Meadmaker
Unregistered
- Joined
- Apr 27, 2004
- Messages
- 29,033
Here's my problem. No matter what the business cycle has never been defeated. Every attempt to interfere has only made downturns more severe and long lasting.
The other day, I heard an economist on the radio talking about the problem with economics as a science. We can never truly do an experiment and measure the results. Can you possibly quantify how long some downturn would have been if the government hadn't interfered?
I honestly don't know what to do about the current economic crisis, or any other economic crisis. It is my inclination to believe that borrowing money to fix economic problems is almost always a bad idea. Therefore, I'm not very keen on this bill. On the other hand, there's no denying that the immediate effect will be to putat least some people back to work. I just worry about the long term effects.
Unfortunately, we will not be truly able to measure them. One thing is predictable. In 2012 when Obama is running for reelection, if the economy is bad, Democrats will say it would have been even worse without their plan. If the economy is good, Republicans will say it would be even better if Democrats hadn't spent so much money.

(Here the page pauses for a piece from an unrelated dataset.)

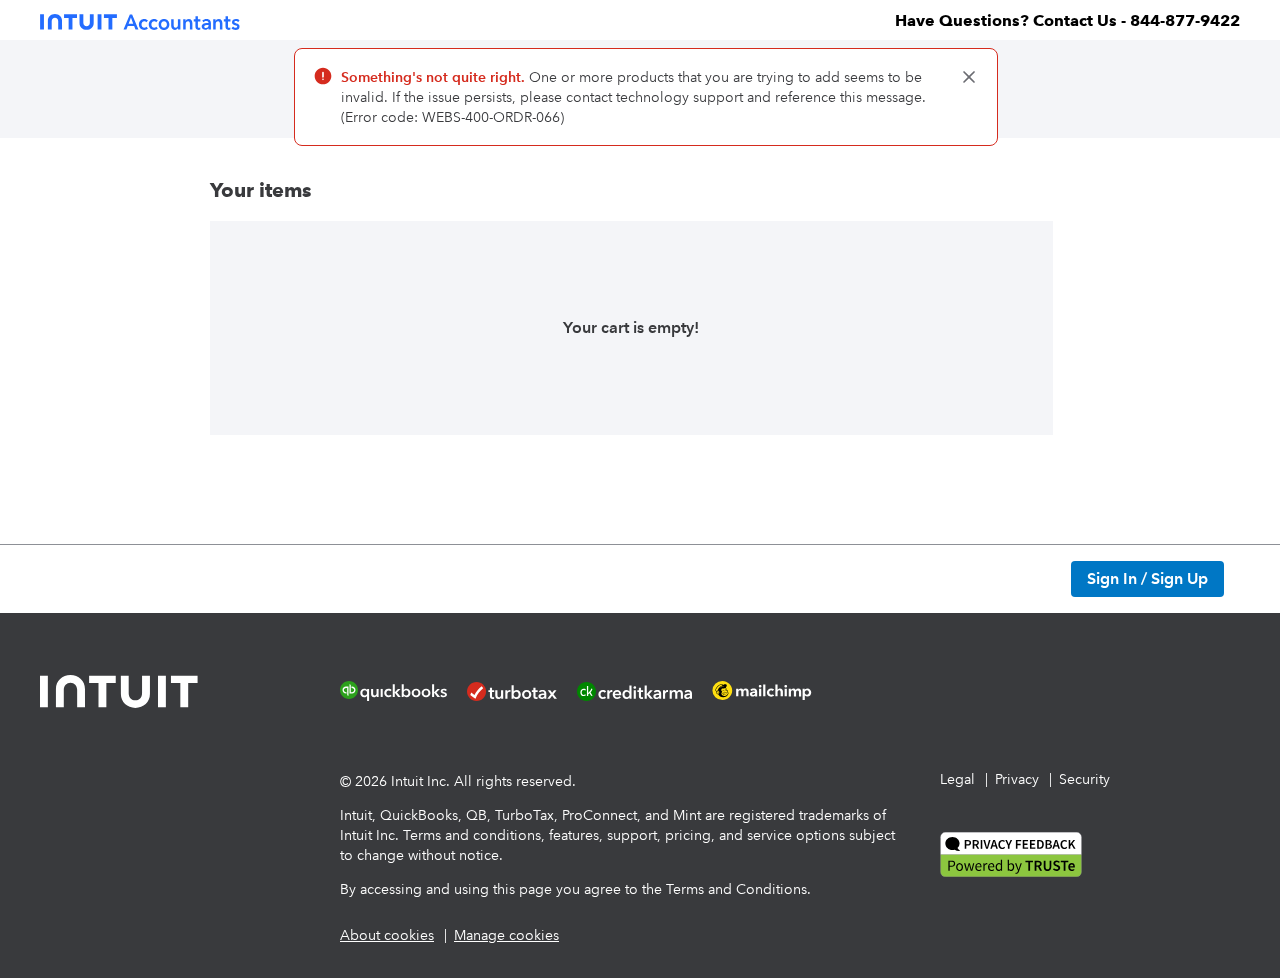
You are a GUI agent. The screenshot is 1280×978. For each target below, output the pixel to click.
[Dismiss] (969, 77)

The free market is truly a Darwinian concept and when left alone the weak fail and the strong survive. If a bank is too large to fail and is failing then it should fail
There's one problem with this thought. The reason something is "too big to fail" is that it has effectively destroyed the competition. When it fails, there might be nothing to take its place. At the very least, it will be some time before some new bank/auto company/other failure manages to pull itself up from the financial primordial ooze.